TEXTE À LIRE
· · · · · · ·

Charles le philosophe

Capté en 1999 par Jeff J. Mitchell, ce cliché du prince Charles a obtenu le prix  de la meilleure photo royale de l’année en Grande-Bretagne.
Photo: Agence Reuters Capté en 1999 par Jeff J. Mitchell, ce cliché du prince Charles a obtenu le prix de la meilleure photo royale de l’année en Grande-Bretagne.

Quel type de souverain serait Charles III d'Angleterre? L'examen de ses trusts, de ses fondations et de ses passions révèle un homme idéaliste mais pratique, traditionnel mais radical.

«Où logez-vous en ce moment?», demande le prince Charles à un cockney de 17 ans vêtu d'un vieux t-shirt déchiré.

«Dans un squat de Whitechapel, c'est mieux que d'être à la rue à mendier», répond Ryan Rimini avec la déférence qu'un adolescent réserve à une pop star.

«Ce n'est pas trop dur?

— C'est pas une partie de plaisir, mais j'espère que les choses vont s'arranger.

— Comment?

— Je ne sais pas trop. Heureusement qu'il y a ce centre, car, là, je peux prendre une douche, manger et apprendre le dessin.

— Je vous souhaite bonne chance.»

La scène se passe le 26 mars, à Saint-Martin-in-the-Fields, délicieuse église baroque donnant sur Trafalgar Square. Nous sommes dans l'atelier d'art du refuge Connection. Penché, la main dans la poche, le fils aîné d'Elizabeth II dialogue familièrement avec un groupe d'adolescents déshérités. Pour aller à la rencontre des sans-abri, ce quinquagénaire, arbitre de l'élégance british, est resté lui-même: costume gris strict, chemise bleu azur, cravate de soie, pochette fantaisie, chaussures noires ultra-luisantes. «The right touch». La voix légèrement enrouée est douce, la diction distinguée. Il a parfois ces hésitations de langage caractéristiques de la gentry britannique et ce tact très aristocratique grâce auquel on manifeste son empathie avec les malheurs du monde. L'héritier du trône regarde ses interlocuteurs dans les yeux. Il est aussi à l'aise dans ce sous-sol à la forte odeur de renfermé que sous les ors du palais Saint James, sa résidence officielle.

En fait, Charles, prince radical par excellence, a trois centres d'intérêt: les préoccupations sociales, l'architecture et l'environnement. Son action dans ces trois domaines s'est concrétisée par le formidable réseau d'une douzaine d'organisations caritatives qu'il a créées au fil des ans.

Sa compassion pour les jeunes n'est pas nouvelle. Le Prince's Trust, l'organisation caritative d'aide aux laissés-pour-compte, a été fondé en 1976, après qu'il eut quitté la Royal Navy. «Notre mission est de secourir ceux qui ont été abandonnés par la société, comme les prisonniers, les drogués, les réfugiés ou les handicapés, âgés de 16 à 30 ans. Pour lutter contre la fracture sociale, nous visons les intérêts favoris des adolescents, comme la mode, le sport, la musique rock», explique Carol Homden, responsable du développement du trust.

· · · · · · ·

EXTRAIT DES DONNÉES
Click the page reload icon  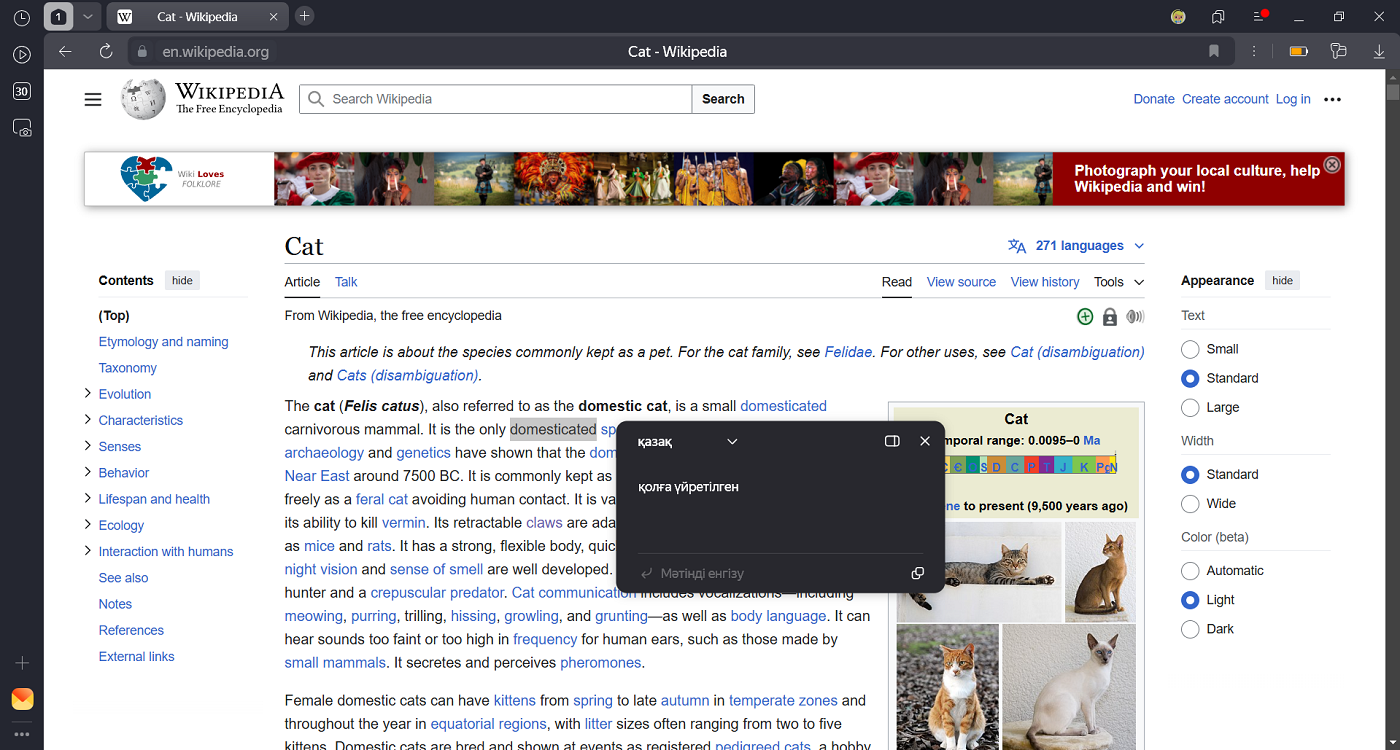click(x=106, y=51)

· · · · · · ·

CONSIGNE 1
Résumez en deux phrases le texte sur le prince Charles.
CONSIGNE 2
Recopiez fidèlement le passage du texte sur le prince Charles qui va de « En fait, Charles, prince » à « développement du trust. ».
Les données ne servent à rien dans cet exercice.

CORRIGÉ 1
Le 26 mars, à l'atelier d'art du refuge Connection, dans l'église Saint-Martin-in-the-Fields, le prince Charles converse familièrement avec des adolescents déshérités, vêtu avec l'élégance qui lui est habituelle. Présenté comme un prince radical, il s'intéresse aux préoccupations sociales, à l'architecture et à l'environnement, et il a créé une douzaine d'organisations caritatives, dont le Prince's Trust, fondé en 1976 pour secourir les jeunes laissés-pour-compte.

CORRIGÉ 2
En fait, Charles, prince radical par excellence, a trois centres d'intérêt: les préoccupations sociales, l'architecture et l'environnement. Son action dans ces trois domaines s'est concrétisée par le formidable réseau d'une douzaine d'organisations caritatives qu'il a créées au fil des ans.

Sa compassion pour les jeunes n'est pas nouvelle. Le Prince's Trust, l'organisation caritative d'aide aux laissés-pour-compte, a été fondé en 1976, après qu'il eut quitté la Royal Navy. «Notre mission est de secourir ceux qui ont été abandonnés par la société, comme les prisonniers, les drogués, les réfugiés ou les handicapés, âgés de 16 à 30 ans. Pour lutter contre la fracture sociale, nous visons les intérêts favoris des adolescents, comme la mode, le sport, la musique rock», explique Carol Homden, responsable du développement du trust.